Dataset Start Marker

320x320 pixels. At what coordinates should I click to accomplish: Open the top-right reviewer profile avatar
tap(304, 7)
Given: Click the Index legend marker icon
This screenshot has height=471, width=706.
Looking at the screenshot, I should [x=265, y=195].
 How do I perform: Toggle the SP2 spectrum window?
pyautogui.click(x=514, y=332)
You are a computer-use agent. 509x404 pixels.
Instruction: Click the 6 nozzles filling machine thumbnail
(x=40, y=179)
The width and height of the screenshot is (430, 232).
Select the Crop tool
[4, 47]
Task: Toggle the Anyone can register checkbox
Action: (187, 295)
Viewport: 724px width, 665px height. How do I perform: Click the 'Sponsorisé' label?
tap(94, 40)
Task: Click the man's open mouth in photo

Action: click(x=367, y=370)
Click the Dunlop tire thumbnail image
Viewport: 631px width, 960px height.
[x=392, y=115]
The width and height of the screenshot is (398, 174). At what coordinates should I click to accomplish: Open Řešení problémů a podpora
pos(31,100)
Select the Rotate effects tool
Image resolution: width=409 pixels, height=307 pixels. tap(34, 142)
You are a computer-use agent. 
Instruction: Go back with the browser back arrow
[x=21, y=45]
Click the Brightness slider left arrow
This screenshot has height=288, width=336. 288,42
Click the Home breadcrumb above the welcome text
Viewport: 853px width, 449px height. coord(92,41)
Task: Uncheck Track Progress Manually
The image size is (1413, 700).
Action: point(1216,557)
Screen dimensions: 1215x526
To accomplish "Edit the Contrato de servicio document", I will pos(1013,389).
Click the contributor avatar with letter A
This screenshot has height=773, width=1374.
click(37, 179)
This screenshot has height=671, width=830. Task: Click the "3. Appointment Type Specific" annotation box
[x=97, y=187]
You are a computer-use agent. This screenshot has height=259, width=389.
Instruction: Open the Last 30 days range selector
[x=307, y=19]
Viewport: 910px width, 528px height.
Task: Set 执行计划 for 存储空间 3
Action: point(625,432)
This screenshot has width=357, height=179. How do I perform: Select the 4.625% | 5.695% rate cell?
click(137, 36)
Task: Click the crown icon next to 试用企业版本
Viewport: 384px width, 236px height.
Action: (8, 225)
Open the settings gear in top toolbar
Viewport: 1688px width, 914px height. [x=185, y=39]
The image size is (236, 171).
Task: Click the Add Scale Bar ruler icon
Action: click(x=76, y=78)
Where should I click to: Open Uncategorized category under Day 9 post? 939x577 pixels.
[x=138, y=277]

Dataset End Marker

* [Work item] Using the entries above, find all lines with "computer". Copy them.

* [Answer box]
You are a computer-use agent. 509x404 pixels.
You are a computer-use agent. 
You are a computer-use agent. This screenshot has height=259, width=389.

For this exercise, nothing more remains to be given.